Assignment -
Go through the entries below line by line and count those containing "computer"; the answer is that count alone.

(Collected data entries)
•••

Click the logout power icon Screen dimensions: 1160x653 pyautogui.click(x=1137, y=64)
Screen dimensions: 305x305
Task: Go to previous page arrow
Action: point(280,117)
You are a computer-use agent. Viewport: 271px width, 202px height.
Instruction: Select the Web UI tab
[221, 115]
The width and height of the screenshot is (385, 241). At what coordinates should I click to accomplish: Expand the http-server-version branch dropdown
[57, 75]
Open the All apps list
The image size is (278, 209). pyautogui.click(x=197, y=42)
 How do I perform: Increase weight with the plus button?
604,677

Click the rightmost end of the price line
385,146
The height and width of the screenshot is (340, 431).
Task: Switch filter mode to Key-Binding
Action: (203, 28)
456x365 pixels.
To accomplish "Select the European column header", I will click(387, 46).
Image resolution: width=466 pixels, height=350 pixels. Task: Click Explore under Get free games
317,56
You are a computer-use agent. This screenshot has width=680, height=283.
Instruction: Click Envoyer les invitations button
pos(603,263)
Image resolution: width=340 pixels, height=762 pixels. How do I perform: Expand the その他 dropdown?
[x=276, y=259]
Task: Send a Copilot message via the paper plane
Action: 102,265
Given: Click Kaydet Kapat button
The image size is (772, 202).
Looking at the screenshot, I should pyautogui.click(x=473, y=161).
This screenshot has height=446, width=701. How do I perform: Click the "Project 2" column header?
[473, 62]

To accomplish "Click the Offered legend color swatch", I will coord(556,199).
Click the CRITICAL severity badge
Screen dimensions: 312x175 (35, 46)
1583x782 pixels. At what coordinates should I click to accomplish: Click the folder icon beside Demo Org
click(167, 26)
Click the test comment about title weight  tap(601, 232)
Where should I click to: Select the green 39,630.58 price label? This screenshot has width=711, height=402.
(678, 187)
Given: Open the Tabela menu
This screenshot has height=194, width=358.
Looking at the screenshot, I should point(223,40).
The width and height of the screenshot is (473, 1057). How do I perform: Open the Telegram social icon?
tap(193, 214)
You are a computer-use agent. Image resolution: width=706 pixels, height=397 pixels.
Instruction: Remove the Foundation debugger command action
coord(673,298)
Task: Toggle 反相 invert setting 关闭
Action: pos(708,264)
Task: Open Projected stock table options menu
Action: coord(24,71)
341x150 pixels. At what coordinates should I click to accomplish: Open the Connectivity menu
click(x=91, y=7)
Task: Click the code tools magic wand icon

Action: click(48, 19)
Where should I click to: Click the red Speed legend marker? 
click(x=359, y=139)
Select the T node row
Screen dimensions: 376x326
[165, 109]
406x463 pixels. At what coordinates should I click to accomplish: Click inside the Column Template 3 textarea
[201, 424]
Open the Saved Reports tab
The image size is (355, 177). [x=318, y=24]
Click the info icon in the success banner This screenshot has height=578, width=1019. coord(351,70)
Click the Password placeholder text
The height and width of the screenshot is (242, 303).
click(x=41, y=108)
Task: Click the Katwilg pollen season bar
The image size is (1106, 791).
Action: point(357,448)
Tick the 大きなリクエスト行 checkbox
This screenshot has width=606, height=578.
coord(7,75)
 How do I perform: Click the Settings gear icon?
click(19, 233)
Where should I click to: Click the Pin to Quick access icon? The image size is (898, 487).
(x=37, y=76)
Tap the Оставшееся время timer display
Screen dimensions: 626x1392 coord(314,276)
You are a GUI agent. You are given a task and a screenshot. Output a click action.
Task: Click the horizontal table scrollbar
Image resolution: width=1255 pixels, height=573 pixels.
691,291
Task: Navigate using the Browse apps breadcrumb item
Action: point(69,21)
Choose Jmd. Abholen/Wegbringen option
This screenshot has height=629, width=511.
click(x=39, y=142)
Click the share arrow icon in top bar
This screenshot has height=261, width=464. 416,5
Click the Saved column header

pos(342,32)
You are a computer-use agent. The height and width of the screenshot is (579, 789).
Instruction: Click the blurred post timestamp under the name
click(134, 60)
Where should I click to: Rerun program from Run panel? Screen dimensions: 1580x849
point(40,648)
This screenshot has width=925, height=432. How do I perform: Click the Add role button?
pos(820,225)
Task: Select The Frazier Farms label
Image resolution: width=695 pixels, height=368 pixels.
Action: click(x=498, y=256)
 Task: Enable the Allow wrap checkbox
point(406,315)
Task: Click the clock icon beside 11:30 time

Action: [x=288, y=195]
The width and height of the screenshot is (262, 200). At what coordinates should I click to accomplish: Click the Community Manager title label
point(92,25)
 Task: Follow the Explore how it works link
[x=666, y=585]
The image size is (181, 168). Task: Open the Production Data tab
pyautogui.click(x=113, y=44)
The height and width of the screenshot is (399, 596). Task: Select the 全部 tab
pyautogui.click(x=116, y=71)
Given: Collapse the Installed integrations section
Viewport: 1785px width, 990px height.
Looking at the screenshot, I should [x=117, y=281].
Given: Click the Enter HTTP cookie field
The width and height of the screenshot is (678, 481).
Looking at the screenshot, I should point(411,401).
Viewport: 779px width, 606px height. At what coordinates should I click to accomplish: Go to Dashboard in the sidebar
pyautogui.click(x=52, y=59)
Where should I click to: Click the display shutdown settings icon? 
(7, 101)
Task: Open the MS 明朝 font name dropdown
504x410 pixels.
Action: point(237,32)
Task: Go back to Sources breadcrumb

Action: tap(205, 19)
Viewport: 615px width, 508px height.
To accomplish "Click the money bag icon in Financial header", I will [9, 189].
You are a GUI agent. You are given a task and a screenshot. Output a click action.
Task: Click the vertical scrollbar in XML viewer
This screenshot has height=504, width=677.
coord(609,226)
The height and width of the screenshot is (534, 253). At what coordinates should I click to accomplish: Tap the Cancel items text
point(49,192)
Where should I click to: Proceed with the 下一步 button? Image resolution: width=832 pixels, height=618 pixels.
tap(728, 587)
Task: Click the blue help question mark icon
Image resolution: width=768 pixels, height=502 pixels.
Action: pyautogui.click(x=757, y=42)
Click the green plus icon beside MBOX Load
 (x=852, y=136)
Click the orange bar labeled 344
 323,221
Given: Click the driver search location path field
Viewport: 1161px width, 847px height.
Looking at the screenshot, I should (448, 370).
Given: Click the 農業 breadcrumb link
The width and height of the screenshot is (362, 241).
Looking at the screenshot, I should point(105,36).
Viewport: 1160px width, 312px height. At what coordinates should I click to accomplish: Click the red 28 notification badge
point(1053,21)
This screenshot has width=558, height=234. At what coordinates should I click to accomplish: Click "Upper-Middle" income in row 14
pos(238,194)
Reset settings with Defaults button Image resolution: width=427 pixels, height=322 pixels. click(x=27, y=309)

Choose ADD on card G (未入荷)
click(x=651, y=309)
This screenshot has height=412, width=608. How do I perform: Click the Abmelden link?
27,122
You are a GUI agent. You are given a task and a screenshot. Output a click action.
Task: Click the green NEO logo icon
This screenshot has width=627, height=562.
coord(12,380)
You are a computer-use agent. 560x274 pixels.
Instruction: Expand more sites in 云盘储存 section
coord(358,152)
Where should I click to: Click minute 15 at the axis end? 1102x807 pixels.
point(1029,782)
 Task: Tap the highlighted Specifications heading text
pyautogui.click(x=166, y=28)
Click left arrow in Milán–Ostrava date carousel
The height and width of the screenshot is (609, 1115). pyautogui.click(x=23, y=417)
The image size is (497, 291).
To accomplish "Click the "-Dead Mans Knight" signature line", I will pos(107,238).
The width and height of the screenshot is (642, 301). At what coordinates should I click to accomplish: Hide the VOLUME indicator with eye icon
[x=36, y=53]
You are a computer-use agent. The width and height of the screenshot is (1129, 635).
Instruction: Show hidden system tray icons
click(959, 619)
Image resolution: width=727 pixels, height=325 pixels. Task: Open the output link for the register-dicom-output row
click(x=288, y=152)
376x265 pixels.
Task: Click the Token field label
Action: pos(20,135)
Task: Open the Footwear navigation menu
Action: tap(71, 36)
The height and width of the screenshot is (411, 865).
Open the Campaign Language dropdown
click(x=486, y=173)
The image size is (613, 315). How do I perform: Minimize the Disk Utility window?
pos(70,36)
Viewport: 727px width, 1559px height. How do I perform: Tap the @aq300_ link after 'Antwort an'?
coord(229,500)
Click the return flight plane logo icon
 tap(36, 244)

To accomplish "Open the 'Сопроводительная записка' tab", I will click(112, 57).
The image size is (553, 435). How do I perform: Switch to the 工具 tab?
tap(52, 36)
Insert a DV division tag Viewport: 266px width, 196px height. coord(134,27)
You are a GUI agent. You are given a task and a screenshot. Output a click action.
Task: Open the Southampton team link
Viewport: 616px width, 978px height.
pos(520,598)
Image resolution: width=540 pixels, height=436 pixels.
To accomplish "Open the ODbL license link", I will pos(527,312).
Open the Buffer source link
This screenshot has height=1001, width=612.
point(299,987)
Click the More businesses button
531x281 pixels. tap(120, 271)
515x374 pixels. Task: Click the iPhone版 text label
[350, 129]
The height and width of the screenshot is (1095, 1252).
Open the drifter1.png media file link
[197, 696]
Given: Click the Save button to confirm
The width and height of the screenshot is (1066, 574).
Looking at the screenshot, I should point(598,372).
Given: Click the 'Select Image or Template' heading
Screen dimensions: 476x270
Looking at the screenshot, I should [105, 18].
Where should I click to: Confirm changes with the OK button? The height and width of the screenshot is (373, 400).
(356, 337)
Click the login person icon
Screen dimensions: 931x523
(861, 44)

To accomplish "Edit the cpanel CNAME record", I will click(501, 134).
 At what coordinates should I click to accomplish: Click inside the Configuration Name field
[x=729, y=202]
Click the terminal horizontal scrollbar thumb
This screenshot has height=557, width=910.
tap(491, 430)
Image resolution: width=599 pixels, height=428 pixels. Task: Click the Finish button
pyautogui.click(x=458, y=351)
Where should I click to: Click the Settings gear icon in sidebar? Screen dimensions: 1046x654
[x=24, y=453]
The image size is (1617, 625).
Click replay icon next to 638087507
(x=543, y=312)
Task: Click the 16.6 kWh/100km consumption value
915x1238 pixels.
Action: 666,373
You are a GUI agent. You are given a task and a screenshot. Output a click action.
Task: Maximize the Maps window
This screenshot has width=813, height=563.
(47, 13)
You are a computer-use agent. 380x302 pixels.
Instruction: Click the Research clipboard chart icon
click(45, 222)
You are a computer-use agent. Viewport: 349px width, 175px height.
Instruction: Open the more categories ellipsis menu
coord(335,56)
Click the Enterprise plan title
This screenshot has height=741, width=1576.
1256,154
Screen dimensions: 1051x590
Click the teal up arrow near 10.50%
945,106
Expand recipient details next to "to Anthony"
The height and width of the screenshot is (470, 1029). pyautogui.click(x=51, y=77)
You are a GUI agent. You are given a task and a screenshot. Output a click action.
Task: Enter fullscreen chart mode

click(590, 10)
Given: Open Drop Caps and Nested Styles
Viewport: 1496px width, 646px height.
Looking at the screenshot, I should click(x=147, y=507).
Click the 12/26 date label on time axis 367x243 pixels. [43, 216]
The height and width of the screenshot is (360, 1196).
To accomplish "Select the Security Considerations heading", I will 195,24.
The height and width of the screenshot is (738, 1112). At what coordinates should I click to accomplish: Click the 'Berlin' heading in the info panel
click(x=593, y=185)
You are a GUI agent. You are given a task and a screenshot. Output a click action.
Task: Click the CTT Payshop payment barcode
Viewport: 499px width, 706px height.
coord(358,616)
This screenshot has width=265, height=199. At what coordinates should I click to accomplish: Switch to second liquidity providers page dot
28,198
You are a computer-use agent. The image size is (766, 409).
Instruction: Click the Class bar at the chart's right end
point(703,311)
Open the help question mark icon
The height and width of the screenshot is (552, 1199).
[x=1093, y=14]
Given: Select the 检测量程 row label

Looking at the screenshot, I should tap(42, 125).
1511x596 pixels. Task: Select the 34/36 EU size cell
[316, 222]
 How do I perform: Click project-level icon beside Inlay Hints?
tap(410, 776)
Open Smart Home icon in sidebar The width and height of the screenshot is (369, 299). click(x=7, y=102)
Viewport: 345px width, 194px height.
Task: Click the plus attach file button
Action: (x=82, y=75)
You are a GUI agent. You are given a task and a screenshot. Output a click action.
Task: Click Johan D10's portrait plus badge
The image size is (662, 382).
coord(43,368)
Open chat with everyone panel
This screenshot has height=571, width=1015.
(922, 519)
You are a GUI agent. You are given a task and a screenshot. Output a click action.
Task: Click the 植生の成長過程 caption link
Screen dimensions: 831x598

•••

Task result -
9